§ WHAT IS BEING ASKED
Only the line containing "NEH (239, 2201)" and the lines after it, through the end of the entries, should be output exactly.

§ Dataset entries
------------------------------------------------------------
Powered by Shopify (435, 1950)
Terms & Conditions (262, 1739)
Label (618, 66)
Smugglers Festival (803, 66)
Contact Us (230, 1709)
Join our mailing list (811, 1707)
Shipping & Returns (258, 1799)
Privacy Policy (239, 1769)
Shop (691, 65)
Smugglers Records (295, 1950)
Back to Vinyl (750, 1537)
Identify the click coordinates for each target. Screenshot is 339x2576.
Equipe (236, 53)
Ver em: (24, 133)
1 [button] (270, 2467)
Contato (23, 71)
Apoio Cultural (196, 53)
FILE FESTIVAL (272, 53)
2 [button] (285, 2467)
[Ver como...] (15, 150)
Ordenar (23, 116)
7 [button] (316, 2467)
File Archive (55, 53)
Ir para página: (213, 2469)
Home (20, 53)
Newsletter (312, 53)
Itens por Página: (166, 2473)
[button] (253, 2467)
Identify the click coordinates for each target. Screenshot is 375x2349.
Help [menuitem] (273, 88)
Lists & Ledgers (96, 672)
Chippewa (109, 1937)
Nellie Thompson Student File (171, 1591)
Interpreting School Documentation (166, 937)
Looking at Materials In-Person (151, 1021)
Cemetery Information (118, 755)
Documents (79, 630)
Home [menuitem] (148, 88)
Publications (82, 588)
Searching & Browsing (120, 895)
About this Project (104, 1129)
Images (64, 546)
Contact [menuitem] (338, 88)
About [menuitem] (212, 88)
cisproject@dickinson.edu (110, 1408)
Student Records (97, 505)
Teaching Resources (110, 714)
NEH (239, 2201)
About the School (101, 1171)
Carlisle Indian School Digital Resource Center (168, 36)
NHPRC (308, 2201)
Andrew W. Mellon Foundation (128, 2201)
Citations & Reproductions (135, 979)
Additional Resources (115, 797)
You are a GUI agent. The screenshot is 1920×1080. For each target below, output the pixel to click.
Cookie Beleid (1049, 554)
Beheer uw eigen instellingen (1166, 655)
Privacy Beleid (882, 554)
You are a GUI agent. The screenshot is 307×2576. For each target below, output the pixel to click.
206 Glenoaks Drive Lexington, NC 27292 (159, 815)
------------------------------------------------------------
§ RESULT OF THE TASK
NEH (239, 2201)
About the School (101, 1171)
Carlisle Indian School Digital Resource Center (168, 36)
NHPRC (308, 2201)
Andrew W. Mellon Foundation (128, 2201)
Citations & Reproductions (135, 979)
Additional Resources (115, 797)
You are a GUI agent. The screenshot is 1920×1080. For each target below, output the pixel to click.
Cookie Beleid (1049, 554)
Beheer uw eigen instellingen (1166, 655)
Privacy Beleid (882, 554)
You are a GUI agent. The screenshot is 307×2576. For each target below, output the pixel to click.
206 Glenoaks Drive Lexington, NC 27292 (159, 815)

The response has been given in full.